A rhombus, ABCD, has sides of length 10. A circle with center A passes through C (the opposite vertex.) Likewise, a circle with center B passes through D. If the two circles are tangent to each other, what is the area of the rhombus?

The diagram below shows the unique configuration consistent with the puzzle statement. The tangent point of the circles must lie on the extension of line AB, since their centers lie on AB.

By symmetry, the diagonals of a rhombus bisect each other and meet at right angles.

(Alternatively, for a simple vector proof, consider the dot product AC**.**BD.

AC.BD | = (AB+AD).(AD−AB) |

= AD.AD − AB.AB | |

= 0, since |AB| = |AD| |

Let R = AC = radius of larger circle, and r = BD = radius of smaller circle.

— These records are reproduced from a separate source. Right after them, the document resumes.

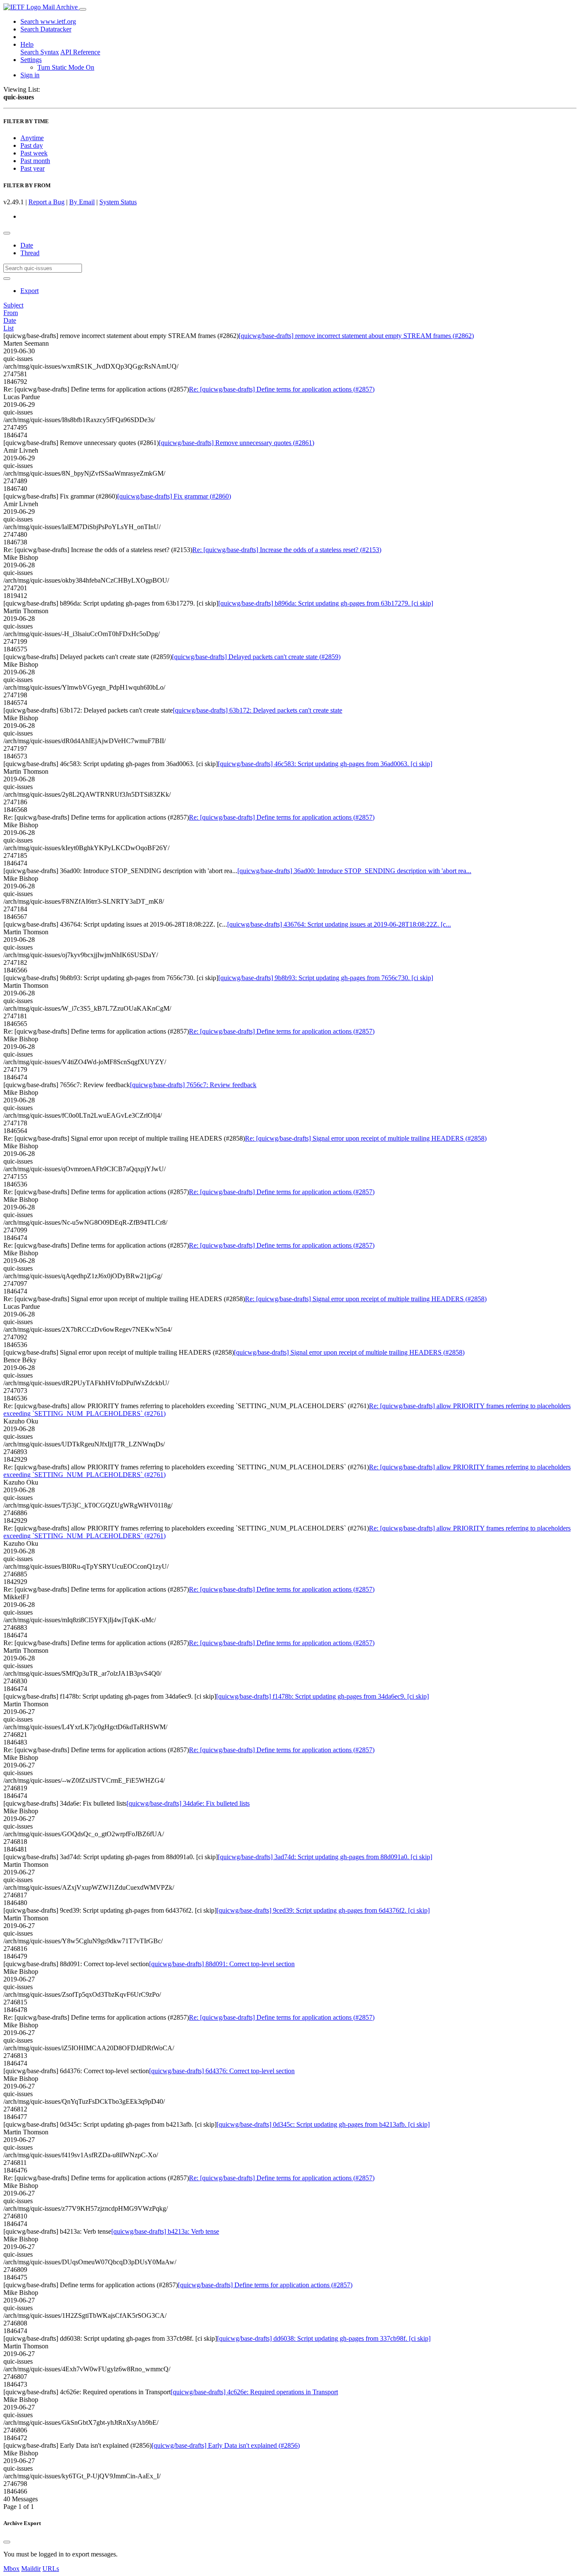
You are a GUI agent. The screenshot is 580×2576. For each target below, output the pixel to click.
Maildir (31, 2568)
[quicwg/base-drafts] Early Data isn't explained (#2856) (226, 2445)
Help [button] (27, 44)
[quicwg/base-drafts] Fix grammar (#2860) (174, 496)
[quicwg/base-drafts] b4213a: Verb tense (165, 2231)
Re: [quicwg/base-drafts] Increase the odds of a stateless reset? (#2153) (286, 549)
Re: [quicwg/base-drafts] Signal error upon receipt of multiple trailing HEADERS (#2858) (366, 1138)
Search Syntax (39, 52)
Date (26, 245)
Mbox (11, 2568)
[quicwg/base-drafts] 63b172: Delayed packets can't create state (257, 710)
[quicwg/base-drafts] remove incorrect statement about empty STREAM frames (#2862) (356, 335)
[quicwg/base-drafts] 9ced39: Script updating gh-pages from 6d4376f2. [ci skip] (323, 1910)
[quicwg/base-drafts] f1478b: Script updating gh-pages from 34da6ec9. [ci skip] (322, 1696)
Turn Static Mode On (65, 67)
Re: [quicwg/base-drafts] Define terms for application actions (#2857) (281, 389)
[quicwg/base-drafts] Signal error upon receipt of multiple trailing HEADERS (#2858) (349, 1352)
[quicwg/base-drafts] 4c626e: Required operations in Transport (254, 2392)
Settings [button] (31, 59)
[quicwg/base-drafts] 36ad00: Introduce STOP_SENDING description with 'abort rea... (354, 870)
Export (29, 290)
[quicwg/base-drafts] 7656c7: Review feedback (193, 1084)
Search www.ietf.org (48, 21)
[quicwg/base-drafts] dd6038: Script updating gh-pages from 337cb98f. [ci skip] (324, 2338)
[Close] (6, 2542)
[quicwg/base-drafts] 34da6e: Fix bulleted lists (188, 1803)
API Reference (80, 52)
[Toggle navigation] (82, 9)
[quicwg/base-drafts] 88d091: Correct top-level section (222, 1963)
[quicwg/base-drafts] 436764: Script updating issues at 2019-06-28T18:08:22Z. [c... (339, 924)
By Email (82, 202)
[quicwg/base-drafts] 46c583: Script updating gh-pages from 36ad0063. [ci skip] (325, 763)
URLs (50, 2568)
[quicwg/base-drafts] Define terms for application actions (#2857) (265, 2285)
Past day (31, 145)
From (10, 312)
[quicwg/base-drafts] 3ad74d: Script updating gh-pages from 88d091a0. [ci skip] (325, 1856)
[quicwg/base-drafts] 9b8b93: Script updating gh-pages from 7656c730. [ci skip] (325, 977)
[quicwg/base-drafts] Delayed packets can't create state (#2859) (256, 656)
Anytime (32, 137)
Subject (13, 305)
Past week (34, 153)
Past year (32, 168)
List (8, 328)
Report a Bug (46, 202)
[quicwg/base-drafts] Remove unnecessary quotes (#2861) (236, 442)
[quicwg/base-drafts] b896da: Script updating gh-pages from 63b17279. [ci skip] (325, 603)
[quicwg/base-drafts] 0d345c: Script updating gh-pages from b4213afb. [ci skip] (323, 2124)
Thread (29, 252)
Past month (35, 160)
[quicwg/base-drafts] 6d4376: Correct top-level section (222, 2070)
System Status (118, 202)
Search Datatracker (45, 29)
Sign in (29, 75)
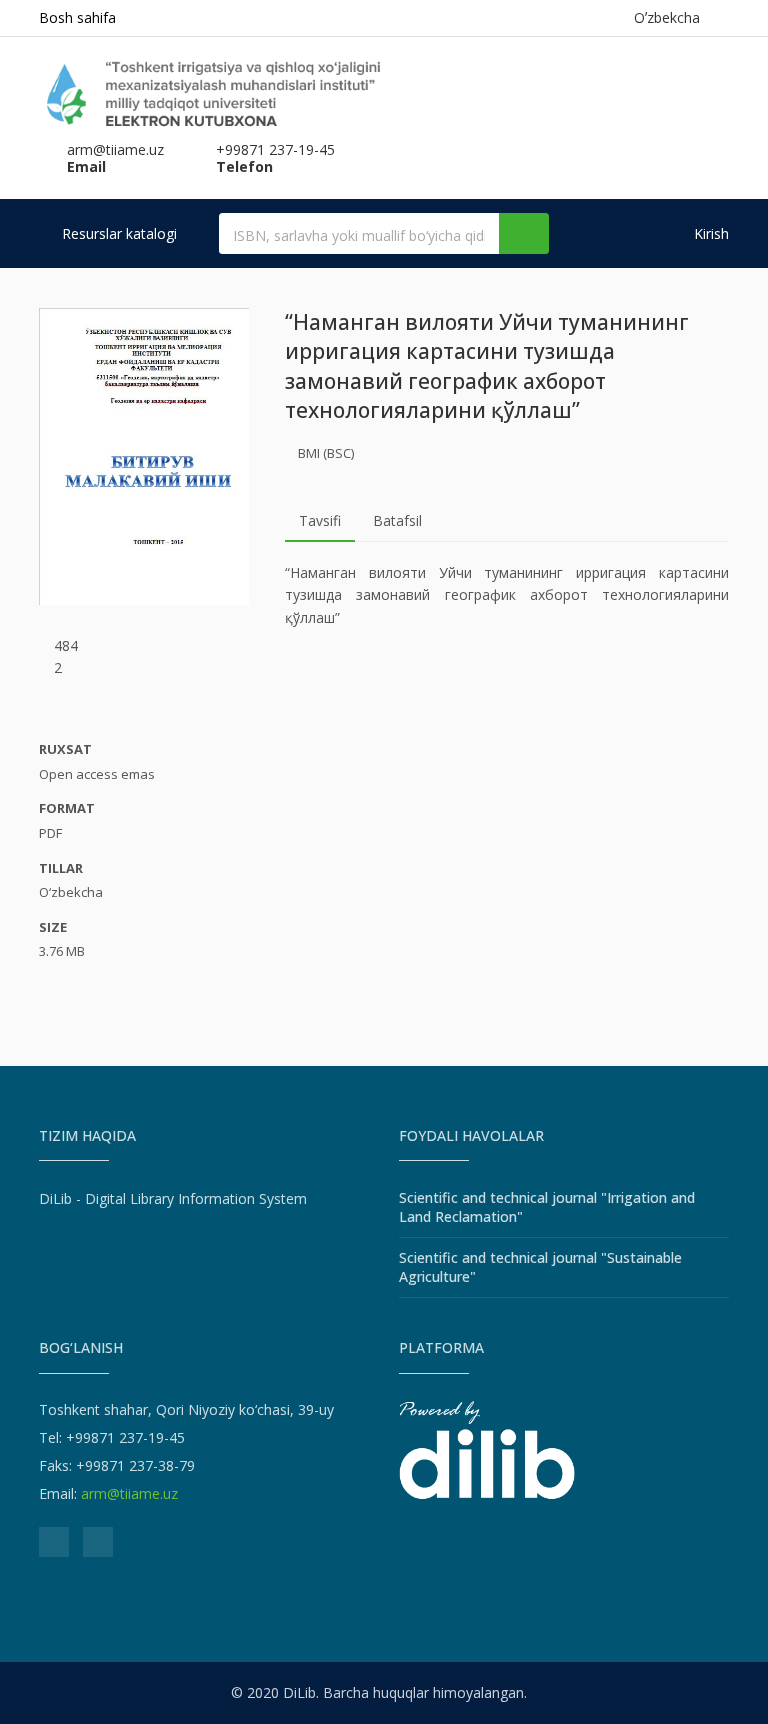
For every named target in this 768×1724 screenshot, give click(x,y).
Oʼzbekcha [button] (671, 17)
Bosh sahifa (77, 17)
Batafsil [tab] (397, 520)
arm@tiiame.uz (129, 1493)
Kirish (709, 233)
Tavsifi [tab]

Then, considering the four right triangles, the area of rhombus ABCD = 4 · (R/2) · (r/2) / 2 = Rr/2.

Considering one of the right triangles, (R/2)^{2} + (r/2)^{2} = 10^{2}, from which R^{2} + r^{2} = 400.

Since the circles meet at a tangent, on AB, we have R − r = 10.

Hence (R − r)^{2} = R^{2} + r^{2} − 2Rr = 100, and so 2Rr = 300.

Therefore the area of the rhombus = Rr/2 = 75 square units.